» TASK DIRECTIONS
Rewrite every row below in full, requests included. Scale each coordinate in the answers by 2.6 and round it to a whole number, with halves rounding up. Leave the pictures out of your answer.

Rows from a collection

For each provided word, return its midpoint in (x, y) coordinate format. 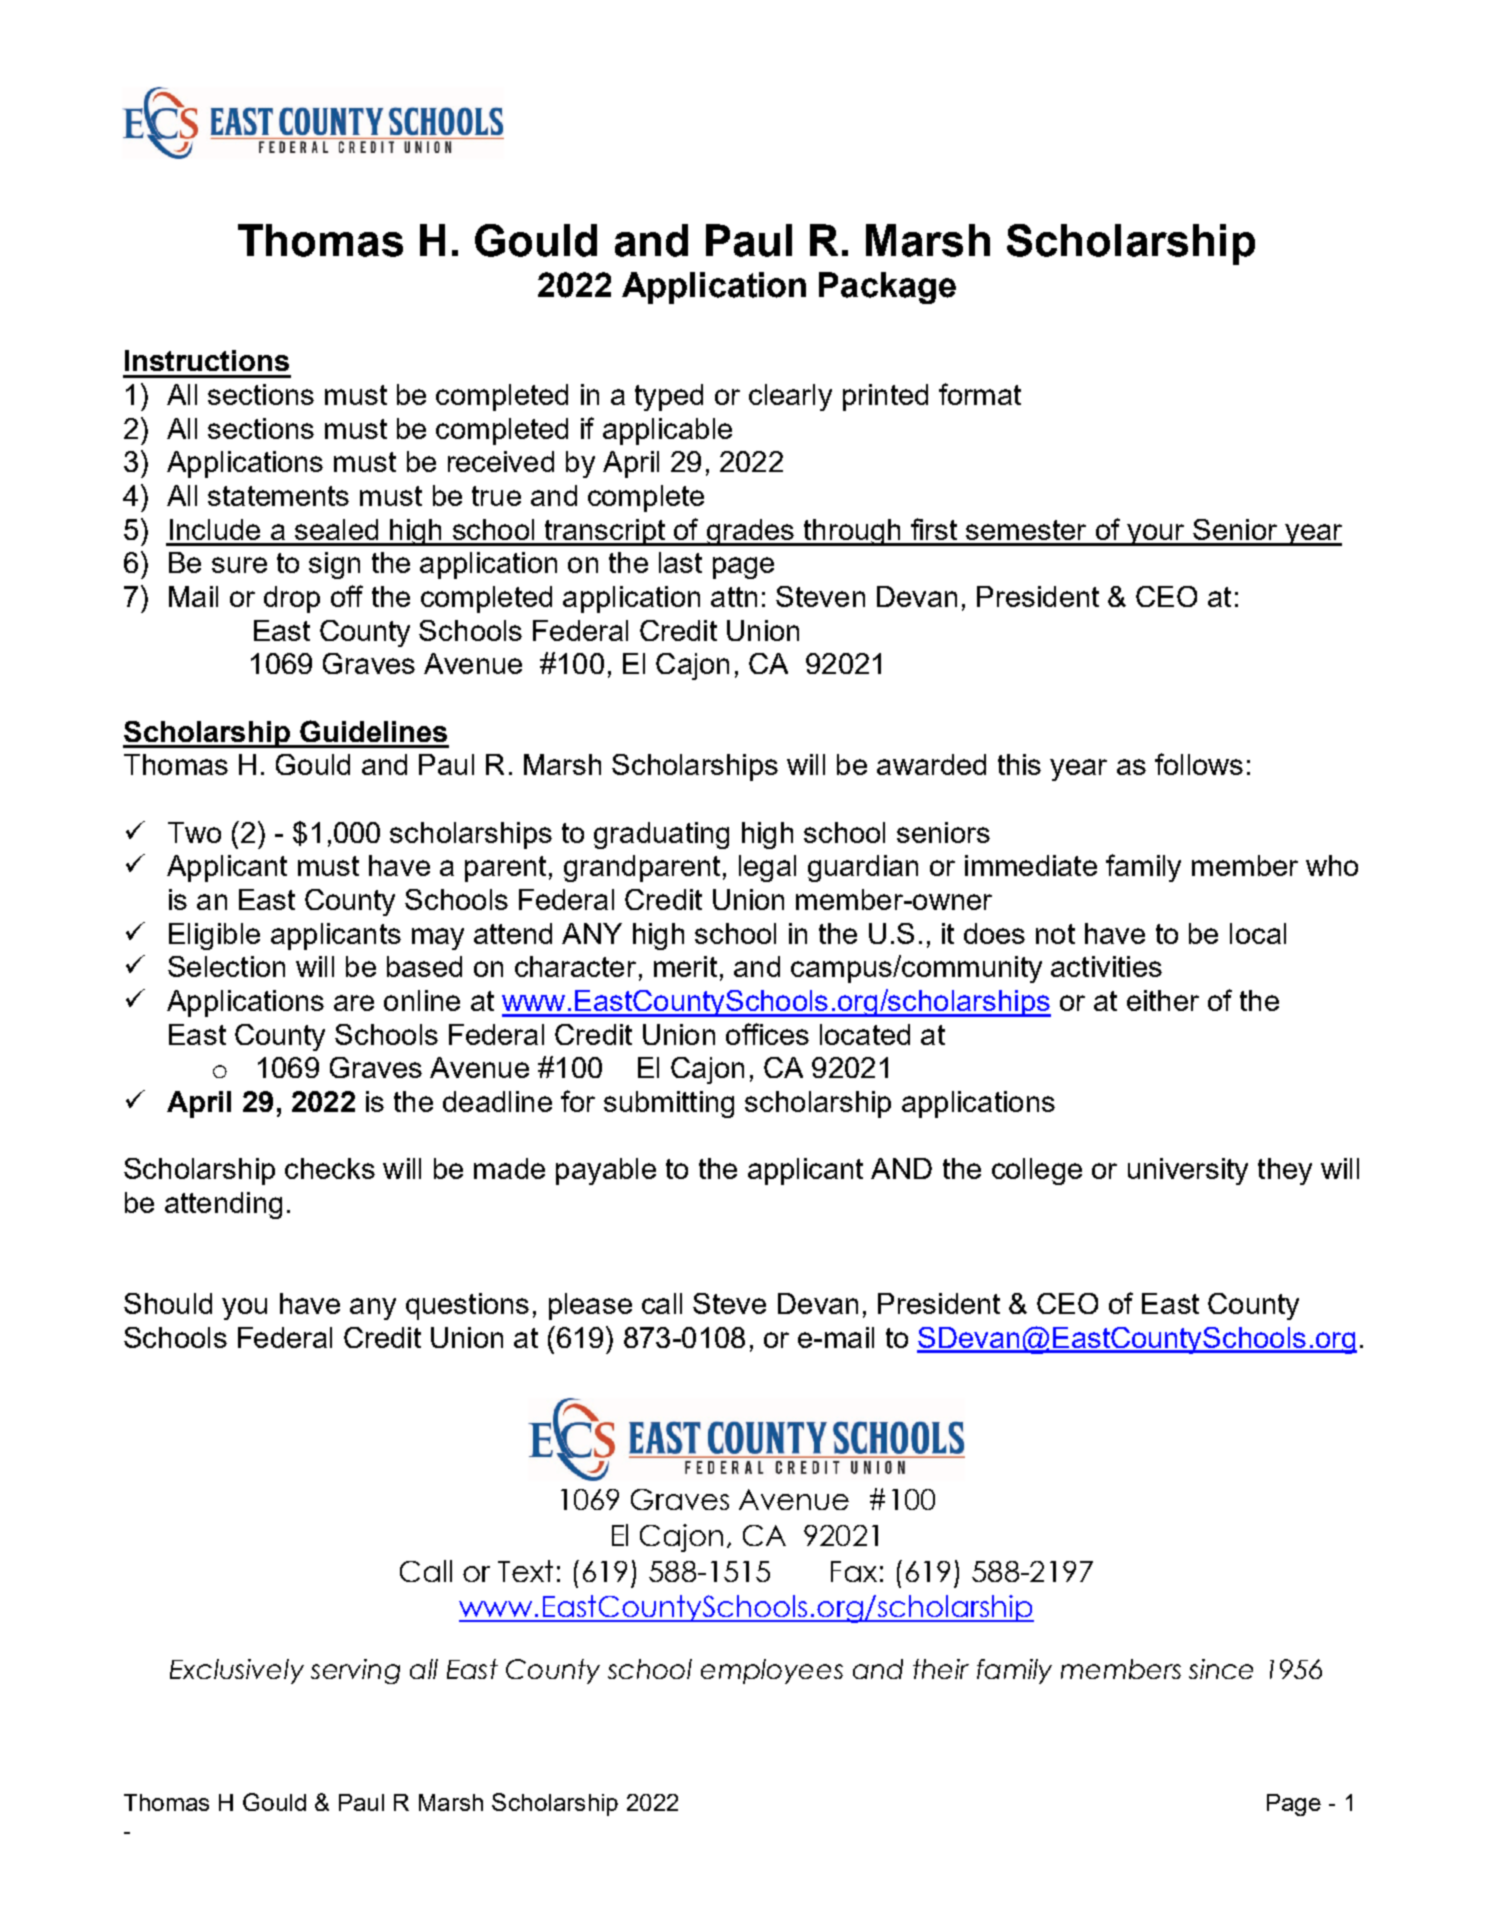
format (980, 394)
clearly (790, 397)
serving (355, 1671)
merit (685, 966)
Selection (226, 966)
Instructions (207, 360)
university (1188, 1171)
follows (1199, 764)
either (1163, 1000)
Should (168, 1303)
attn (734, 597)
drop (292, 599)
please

» TASK RESULT
For each provided word, return its midpoint in (x, y) coordinate format. 
format (2548, 1024)
clearly (2054, 1032)
serving (923, 4345)
merit (1781, 2512)
Selection (588, 2512)
Instructions (538, 936)
university (3089, 3045)
follows (3117, 1986)
either (3024, 2600)
Should (437, 3388)
attn (1908, 1552)
drop (759, 1557)
please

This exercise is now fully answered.